**REQUIREMENT**
Write out the lines below exactly, beginning at the one with "Click the Remove (minus) toolbar icon" and stopping after the one with "Task: Click the UD Ibiza club crest"; the pictures are not copied.

TASK INPUT Block Start

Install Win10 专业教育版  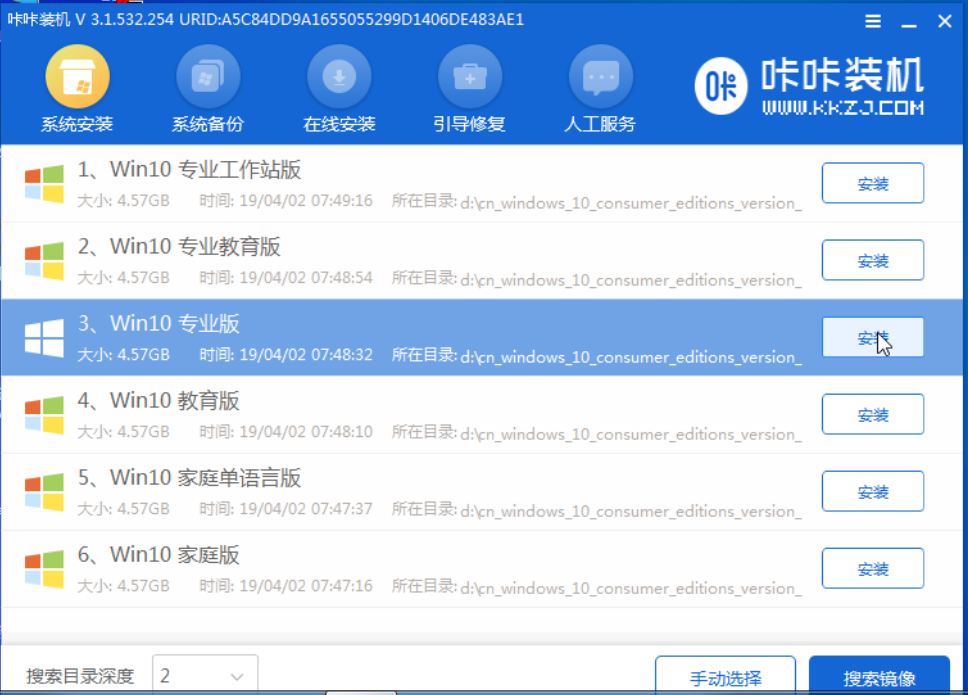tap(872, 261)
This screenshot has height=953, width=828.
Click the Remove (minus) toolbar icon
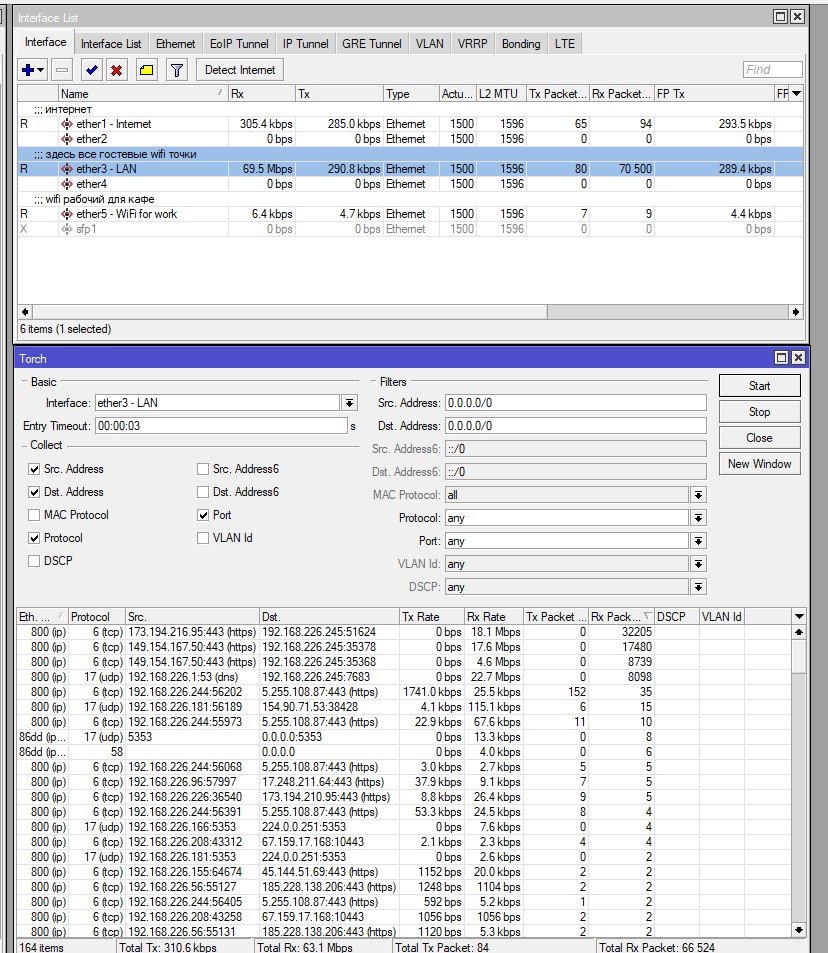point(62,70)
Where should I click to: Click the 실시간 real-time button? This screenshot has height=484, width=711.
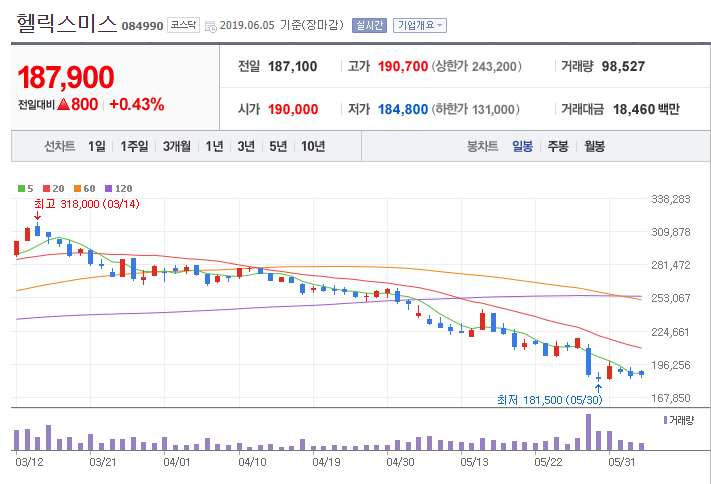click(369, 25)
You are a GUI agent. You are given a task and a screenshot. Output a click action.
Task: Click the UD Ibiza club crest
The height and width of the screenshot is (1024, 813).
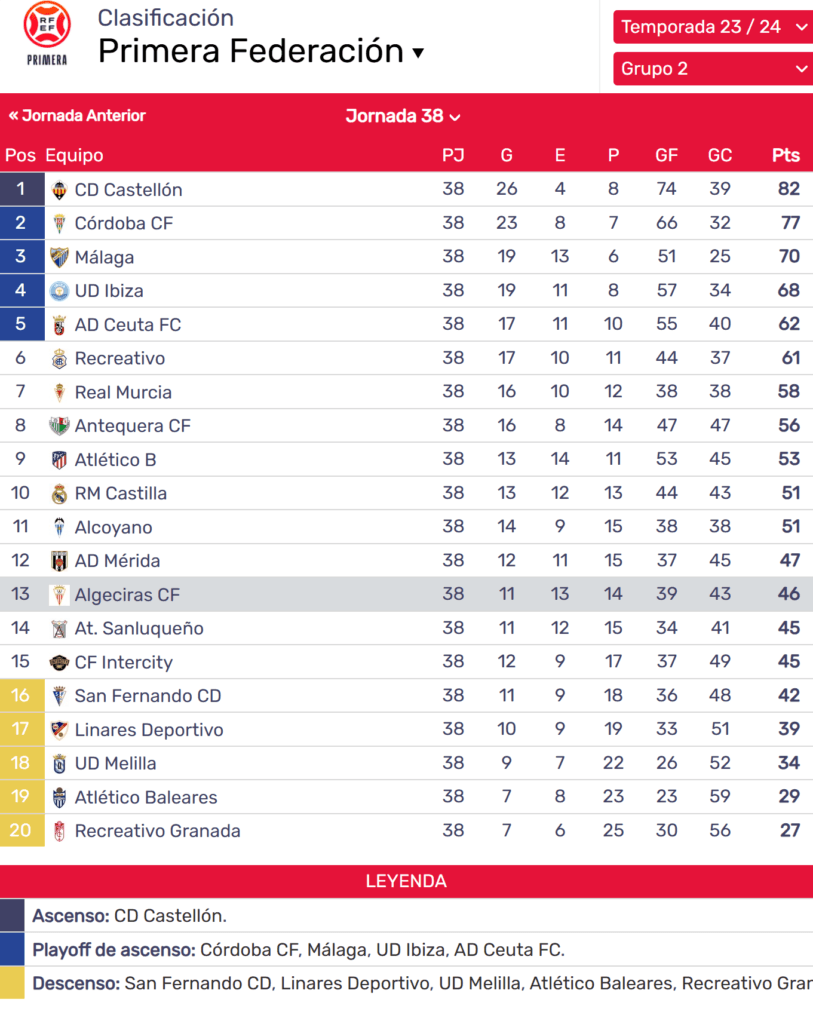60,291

TASK INPUT Block End
TASK INPUT Block Start

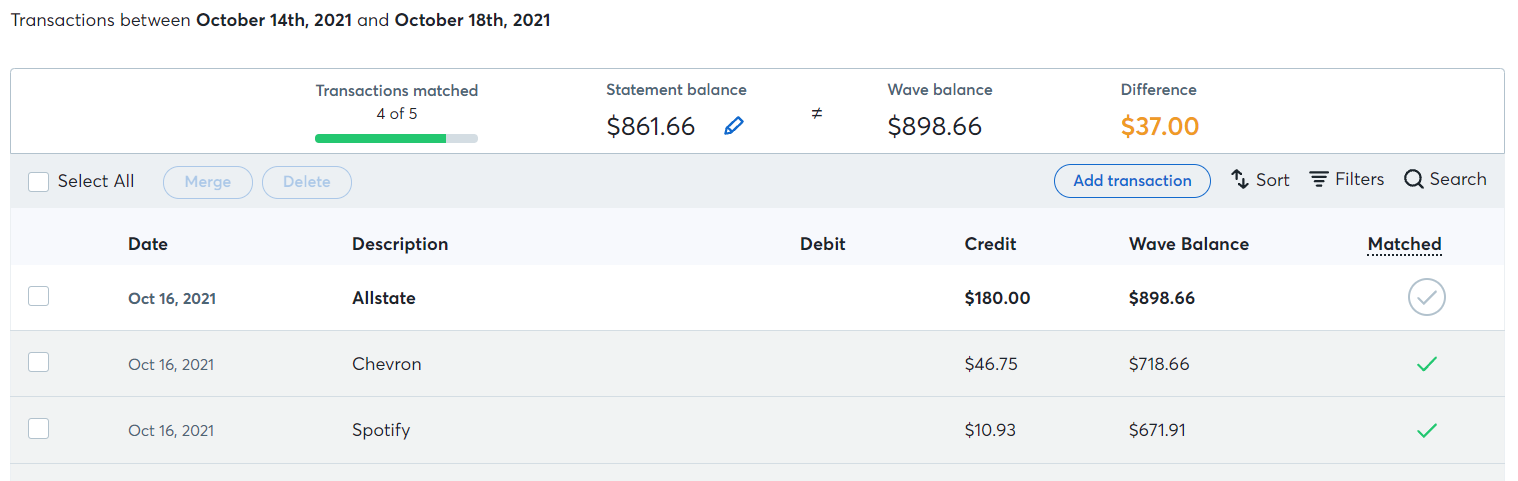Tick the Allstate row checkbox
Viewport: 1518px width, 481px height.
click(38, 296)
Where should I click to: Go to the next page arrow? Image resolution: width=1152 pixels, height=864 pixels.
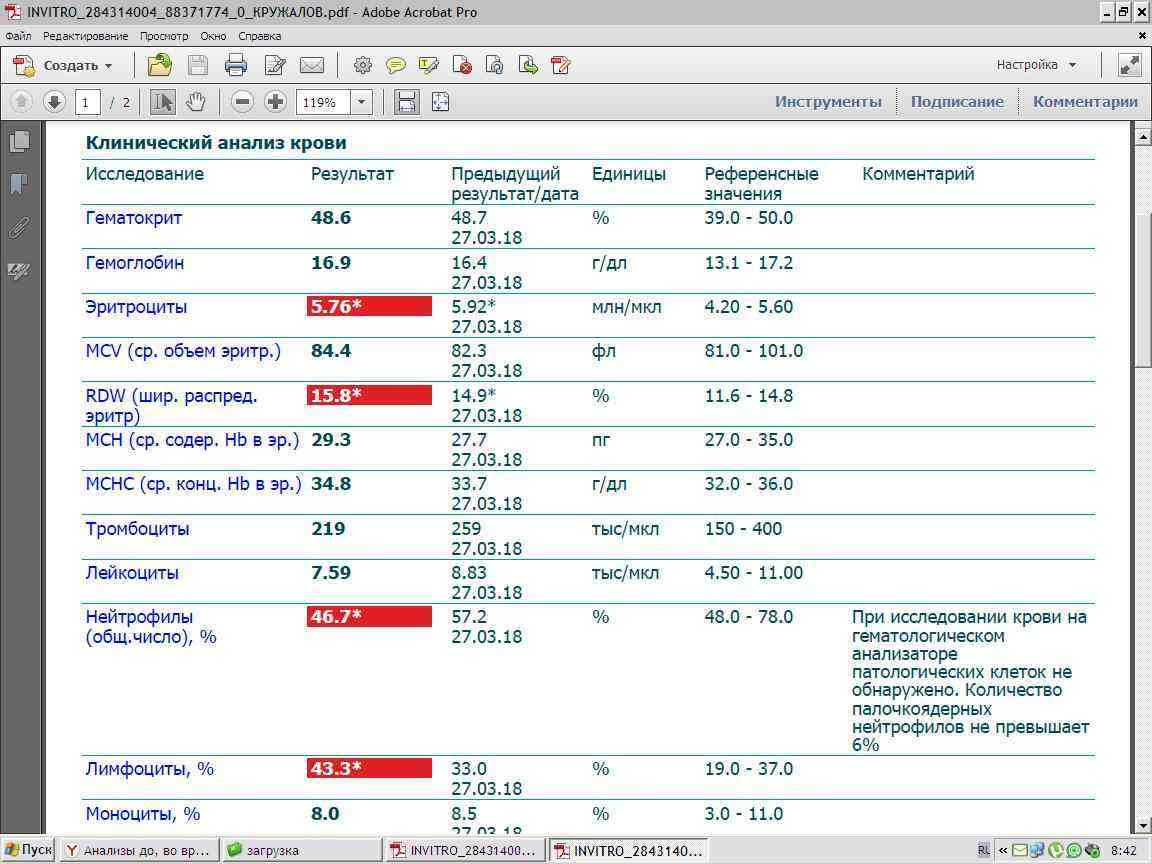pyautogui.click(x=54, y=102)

TASK INPUT Block End

**EXERCISE SOLUTION**
Click the Remove (minus) toolbar icon
point(62,70)
Where should I click to: Click the 실시간 real-time button? This screenshot has height=484, width=711.
click(369, 25)
You are a GUI agent. You are given a task and a screenshot. Output a click action.
Task: Click the UD Ibiza club crest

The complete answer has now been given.